Exercise objective: Please lay out the lines between the ones holding "1091x682 pixels. Task: Click" and "Click the Preferences", inclusive, as a two-column CSV with the columns text and answer. Give one row for each line's text and its answer, with each value in a single quoted field and any line breaks replaced by spaces.

Data:
* * * * *

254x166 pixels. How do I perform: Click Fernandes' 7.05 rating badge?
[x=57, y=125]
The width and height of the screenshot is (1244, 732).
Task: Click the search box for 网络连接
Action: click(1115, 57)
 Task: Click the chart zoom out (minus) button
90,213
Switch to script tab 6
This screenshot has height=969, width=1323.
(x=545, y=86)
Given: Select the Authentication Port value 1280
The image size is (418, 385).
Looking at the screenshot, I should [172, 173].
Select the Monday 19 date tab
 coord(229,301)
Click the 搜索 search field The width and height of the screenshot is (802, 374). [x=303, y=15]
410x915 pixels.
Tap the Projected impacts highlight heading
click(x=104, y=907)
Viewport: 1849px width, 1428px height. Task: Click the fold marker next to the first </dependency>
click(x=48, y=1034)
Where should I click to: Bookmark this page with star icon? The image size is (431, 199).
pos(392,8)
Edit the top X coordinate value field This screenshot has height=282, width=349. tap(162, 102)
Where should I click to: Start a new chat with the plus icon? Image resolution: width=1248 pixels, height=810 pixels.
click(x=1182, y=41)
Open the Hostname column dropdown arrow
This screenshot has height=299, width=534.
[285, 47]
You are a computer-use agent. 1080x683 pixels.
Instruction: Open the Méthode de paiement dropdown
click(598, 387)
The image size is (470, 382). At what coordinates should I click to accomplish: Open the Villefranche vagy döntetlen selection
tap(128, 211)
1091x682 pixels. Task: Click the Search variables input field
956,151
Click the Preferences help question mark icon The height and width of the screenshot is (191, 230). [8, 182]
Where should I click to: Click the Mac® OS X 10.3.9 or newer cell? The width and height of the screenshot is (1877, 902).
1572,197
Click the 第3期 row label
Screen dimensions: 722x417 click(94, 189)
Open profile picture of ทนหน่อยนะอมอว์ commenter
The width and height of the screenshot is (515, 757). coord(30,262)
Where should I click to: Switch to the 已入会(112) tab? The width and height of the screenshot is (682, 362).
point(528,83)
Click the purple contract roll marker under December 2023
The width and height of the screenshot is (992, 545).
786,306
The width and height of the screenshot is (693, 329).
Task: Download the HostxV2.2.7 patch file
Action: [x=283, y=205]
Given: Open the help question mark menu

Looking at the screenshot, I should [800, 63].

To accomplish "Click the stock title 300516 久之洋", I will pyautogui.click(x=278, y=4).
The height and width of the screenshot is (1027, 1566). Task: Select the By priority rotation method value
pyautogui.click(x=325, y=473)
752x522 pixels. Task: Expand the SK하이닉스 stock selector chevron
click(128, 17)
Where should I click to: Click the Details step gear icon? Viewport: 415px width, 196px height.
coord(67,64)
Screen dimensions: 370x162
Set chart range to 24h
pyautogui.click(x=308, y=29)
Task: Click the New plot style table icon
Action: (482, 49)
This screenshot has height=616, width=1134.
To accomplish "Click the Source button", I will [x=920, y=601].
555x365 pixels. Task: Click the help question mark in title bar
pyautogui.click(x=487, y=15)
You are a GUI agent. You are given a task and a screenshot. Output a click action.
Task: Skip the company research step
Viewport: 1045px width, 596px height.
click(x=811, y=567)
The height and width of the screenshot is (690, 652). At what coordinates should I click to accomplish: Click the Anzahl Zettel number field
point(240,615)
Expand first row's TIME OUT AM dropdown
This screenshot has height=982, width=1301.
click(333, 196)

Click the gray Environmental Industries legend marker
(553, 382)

* * * * *

Completed exercise:
text,answer
"1091x682 pixels. Task: Click the Search variables input field","956,151"
"Click the Preferences help question mark icon The height and width of the screenshot is (191, 230).","[8, 182]"